Sesudah “berlelah-lelah” meniti tangga tebu, anak akan turun dan masuk ke dalam kurungan ayam. Itulah tahapan keempat. Di sana telah tersedia beragam barang yang harus dipilih anak. Tahap inilah yang dapat memperkirakan seperti apa masa depan anak nantinya. Menurut kepercayaan masyarakat setempat, barang yang dipilih anak menggambarkan profesinya di masa depan. Sebagai contoh, jika anak memilih spatula, maka diperkirakan kelak anak menjadi koki atau orang yang ahli memasak. Diharapkan, orangtua bisa mengarahkan anak dan mengembangkan kemampuannya sesuai dengan barang pilihannya.

Pada tahap kelima, anak dikeluarkan dari kurungan dan didudukkan di tikar yang telah disebar uang logam, bunga, dan beras kuning di atasnya. Beras kuning adalah beras yang dicampur parutan kunir. Campuran uang, bunga, dan beras tersebut disebut udik-udik. Uang logam tersebut nantinya dilempar oleh kakek atau orangtua si anak dan diperebutkan oleh anak-anak lain yang diundang. Itu adalah simbol bahwa kelak anak tidak akan teperdaya dengan kekayaannya dan tetap menjadi orang yang dermawan.

Sumber: https://id.pinterest.com/safinafirda/tedak-siten-medun-lemah-my-son/

Pada tahap terakhir, anak dimandikan dengan air yang telah dicampur bunga setaman. Dalam tradisi Jawa, bunga setaman terdiri dari mawar, melati, kanthil, dan kenanga. Airnya pun bukan sembarang air, melainkan air yang berasal dari tujuh sumber. Usai dimandikan, anak akan diberi baju bersih untuk dikenakan.
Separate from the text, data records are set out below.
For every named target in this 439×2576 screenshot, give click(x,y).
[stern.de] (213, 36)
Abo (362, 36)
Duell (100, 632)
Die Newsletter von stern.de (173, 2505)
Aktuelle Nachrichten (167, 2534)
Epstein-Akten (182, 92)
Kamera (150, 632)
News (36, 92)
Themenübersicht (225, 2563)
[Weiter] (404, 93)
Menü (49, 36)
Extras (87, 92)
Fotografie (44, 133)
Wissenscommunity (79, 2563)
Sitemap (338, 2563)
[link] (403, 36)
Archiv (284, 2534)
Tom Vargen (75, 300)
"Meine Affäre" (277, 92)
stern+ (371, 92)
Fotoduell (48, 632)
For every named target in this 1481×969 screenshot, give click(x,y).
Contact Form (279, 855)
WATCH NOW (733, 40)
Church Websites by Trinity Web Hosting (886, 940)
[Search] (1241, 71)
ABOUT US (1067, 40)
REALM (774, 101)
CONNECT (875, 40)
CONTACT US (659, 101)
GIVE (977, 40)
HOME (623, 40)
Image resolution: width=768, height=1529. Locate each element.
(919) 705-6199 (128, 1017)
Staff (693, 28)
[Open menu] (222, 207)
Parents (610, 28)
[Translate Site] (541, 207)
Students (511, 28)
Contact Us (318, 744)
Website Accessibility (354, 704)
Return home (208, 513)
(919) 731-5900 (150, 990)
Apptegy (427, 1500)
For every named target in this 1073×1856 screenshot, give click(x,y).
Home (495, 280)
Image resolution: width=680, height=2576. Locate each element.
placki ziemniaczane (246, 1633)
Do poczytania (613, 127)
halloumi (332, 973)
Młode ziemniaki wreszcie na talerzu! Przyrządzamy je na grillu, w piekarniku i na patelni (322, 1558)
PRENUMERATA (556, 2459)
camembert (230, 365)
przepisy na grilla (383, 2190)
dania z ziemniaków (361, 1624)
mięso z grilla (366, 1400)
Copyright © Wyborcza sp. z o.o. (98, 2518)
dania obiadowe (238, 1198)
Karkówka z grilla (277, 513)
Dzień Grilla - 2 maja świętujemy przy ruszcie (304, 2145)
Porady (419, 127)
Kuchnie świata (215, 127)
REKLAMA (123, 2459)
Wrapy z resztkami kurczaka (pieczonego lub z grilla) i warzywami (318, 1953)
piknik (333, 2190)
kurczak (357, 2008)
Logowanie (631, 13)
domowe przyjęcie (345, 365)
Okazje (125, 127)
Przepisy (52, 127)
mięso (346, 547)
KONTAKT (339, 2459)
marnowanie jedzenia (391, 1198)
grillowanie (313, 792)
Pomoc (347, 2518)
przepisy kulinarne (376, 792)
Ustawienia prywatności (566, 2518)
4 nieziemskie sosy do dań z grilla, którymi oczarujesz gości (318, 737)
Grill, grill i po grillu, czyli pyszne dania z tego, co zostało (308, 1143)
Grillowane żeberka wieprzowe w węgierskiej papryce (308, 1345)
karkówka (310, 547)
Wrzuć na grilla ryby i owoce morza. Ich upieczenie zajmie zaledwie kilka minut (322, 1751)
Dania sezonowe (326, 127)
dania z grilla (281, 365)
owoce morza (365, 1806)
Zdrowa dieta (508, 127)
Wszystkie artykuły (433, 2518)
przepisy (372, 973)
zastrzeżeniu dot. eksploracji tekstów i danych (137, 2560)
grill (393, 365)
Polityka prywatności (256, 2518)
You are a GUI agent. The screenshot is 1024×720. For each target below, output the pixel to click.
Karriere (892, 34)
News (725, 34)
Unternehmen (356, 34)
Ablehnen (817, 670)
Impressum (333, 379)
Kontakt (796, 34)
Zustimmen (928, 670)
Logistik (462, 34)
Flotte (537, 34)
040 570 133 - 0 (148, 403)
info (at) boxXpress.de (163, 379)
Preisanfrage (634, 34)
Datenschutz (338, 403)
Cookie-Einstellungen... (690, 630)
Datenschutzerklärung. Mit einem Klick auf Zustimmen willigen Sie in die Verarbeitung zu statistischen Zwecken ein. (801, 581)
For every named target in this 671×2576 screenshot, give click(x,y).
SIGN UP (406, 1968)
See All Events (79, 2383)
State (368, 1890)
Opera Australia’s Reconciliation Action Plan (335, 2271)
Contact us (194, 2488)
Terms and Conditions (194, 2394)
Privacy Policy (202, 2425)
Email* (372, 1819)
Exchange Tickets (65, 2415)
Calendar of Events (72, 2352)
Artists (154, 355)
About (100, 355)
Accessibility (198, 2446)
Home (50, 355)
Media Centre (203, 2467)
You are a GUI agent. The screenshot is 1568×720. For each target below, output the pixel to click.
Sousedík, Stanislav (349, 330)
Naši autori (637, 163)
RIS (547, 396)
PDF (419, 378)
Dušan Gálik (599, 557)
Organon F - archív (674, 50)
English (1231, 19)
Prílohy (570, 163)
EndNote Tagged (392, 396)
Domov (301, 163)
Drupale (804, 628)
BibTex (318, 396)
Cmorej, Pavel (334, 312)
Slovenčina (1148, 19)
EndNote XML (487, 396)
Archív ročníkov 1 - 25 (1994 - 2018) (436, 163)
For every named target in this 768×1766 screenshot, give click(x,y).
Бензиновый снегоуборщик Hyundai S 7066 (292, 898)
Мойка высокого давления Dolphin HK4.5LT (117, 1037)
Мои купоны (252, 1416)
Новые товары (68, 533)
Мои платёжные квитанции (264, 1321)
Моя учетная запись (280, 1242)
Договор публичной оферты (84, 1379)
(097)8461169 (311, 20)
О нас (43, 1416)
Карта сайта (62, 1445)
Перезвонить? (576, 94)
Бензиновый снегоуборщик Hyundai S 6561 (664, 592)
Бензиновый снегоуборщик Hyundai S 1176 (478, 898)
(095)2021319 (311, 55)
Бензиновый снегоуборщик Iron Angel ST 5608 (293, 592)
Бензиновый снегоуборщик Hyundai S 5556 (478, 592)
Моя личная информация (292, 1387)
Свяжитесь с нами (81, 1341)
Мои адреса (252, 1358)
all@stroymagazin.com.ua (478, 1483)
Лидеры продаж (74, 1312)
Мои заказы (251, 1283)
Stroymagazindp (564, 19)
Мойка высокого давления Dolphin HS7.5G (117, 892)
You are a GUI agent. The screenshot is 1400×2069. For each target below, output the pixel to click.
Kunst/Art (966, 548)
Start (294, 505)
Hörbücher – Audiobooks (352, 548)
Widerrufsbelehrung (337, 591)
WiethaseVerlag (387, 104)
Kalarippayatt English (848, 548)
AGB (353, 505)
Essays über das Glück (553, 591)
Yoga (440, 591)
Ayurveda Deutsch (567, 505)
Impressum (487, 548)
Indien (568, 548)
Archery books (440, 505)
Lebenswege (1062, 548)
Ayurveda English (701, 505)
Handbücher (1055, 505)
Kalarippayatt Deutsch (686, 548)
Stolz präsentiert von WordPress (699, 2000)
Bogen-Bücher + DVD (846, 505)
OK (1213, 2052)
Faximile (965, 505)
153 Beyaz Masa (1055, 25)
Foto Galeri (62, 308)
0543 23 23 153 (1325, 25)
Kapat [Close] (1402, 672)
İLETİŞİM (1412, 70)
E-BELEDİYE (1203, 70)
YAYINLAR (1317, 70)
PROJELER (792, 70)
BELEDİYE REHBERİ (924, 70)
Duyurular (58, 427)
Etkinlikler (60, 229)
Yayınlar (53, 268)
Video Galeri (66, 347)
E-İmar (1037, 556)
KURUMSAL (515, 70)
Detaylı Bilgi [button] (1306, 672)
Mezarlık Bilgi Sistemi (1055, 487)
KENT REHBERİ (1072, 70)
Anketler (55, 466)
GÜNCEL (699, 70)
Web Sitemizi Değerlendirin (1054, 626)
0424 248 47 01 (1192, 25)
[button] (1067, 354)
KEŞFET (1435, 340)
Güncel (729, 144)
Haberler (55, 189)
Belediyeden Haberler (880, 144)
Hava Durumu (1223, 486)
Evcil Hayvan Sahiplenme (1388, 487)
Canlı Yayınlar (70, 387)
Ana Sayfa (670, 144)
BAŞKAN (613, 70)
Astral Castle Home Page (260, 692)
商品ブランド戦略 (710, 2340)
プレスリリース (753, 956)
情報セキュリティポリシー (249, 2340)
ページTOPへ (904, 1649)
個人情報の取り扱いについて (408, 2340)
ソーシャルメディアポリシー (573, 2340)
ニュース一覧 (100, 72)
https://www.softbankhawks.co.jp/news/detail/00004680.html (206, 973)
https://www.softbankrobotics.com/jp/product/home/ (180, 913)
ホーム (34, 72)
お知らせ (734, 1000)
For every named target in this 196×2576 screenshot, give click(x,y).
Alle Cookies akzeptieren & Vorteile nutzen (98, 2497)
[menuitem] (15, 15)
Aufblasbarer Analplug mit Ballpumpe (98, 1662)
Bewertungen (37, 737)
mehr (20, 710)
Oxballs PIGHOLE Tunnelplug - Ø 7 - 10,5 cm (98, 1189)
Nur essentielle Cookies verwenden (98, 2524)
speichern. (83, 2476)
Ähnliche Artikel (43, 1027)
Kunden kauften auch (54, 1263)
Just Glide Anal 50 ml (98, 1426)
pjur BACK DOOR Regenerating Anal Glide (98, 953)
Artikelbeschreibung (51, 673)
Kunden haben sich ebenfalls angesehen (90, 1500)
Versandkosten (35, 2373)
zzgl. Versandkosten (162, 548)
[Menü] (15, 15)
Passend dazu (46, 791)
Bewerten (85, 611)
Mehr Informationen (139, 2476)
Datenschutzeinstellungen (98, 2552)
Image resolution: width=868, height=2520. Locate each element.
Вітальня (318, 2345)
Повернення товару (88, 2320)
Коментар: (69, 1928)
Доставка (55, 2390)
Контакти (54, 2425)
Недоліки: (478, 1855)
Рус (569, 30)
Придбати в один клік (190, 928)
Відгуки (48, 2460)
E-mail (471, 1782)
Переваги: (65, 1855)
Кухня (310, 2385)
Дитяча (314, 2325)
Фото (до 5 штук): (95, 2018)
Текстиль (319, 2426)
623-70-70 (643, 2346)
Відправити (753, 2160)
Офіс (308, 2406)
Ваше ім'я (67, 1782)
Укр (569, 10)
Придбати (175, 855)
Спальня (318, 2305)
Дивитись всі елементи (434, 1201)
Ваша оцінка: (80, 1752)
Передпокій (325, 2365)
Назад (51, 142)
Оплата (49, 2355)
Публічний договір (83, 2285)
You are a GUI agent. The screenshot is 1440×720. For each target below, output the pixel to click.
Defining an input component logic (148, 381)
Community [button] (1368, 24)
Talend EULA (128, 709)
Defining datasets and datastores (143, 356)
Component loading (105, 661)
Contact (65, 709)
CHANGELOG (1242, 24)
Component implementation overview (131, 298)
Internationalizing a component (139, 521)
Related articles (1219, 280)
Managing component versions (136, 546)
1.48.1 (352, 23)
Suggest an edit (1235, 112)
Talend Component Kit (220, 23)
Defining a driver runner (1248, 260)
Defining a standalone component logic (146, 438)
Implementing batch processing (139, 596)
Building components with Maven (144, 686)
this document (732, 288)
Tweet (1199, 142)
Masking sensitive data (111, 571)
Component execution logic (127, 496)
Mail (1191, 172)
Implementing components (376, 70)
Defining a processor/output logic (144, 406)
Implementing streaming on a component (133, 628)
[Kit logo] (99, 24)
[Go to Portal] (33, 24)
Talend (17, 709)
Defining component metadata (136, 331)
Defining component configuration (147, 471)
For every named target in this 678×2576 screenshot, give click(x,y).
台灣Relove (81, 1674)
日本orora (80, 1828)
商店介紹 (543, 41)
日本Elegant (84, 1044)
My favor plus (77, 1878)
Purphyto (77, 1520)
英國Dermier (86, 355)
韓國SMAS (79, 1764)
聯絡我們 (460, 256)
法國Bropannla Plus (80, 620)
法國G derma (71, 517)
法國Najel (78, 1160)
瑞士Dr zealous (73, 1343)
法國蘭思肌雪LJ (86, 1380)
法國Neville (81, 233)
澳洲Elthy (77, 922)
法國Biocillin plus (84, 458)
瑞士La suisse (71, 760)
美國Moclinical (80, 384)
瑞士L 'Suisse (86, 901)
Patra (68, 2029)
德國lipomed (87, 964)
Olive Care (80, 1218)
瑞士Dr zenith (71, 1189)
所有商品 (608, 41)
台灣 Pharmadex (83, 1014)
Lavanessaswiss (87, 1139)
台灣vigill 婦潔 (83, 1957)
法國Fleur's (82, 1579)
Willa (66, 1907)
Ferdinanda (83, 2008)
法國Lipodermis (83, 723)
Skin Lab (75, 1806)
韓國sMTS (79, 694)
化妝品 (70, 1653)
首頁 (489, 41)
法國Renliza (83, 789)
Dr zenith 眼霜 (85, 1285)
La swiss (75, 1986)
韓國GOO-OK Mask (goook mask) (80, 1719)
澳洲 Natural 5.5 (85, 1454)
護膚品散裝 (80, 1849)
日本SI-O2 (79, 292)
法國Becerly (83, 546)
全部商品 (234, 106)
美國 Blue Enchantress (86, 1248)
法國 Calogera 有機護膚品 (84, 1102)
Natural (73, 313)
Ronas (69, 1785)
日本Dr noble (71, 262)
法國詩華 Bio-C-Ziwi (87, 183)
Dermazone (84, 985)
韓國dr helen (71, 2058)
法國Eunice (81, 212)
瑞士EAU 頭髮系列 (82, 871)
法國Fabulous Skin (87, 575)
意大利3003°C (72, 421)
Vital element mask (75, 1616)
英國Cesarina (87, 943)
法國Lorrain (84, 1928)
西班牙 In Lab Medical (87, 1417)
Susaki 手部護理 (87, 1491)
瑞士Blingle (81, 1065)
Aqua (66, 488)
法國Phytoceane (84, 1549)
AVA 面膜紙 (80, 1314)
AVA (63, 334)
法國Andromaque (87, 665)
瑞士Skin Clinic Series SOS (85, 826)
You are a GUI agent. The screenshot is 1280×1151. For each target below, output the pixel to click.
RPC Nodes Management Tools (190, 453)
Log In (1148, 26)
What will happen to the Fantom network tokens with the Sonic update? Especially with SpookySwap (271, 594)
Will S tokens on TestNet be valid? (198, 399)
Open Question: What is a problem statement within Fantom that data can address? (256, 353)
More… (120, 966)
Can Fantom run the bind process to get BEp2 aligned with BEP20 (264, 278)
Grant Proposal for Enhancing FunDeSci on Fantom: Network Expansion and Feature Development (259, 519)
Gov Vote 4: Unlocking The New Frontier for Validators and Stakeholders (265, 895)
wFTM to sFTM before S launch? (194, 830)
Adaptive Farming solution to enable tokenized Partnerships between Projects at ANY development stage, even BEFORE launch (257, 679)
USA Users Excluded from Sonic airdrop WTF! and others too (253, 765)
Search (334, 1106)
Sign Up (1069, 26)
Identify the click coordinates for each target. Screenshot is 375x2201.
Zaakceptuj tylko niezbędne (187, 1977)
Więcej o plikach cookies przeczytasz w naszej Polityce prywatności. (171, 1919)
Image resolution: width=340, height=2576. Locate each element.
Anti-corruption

Saat pelaksanaan tedak siten, anggota keluarga dari si anak mengenakan busana tradisional khas Jawa. Anggota keluarga juga mengundang kerabat dan tetangga untuk ikut hadir menyaksikan prosesi tedak siten. Di akhir acara, para tamu akan diberi suguhan berupa nasi tumpeng.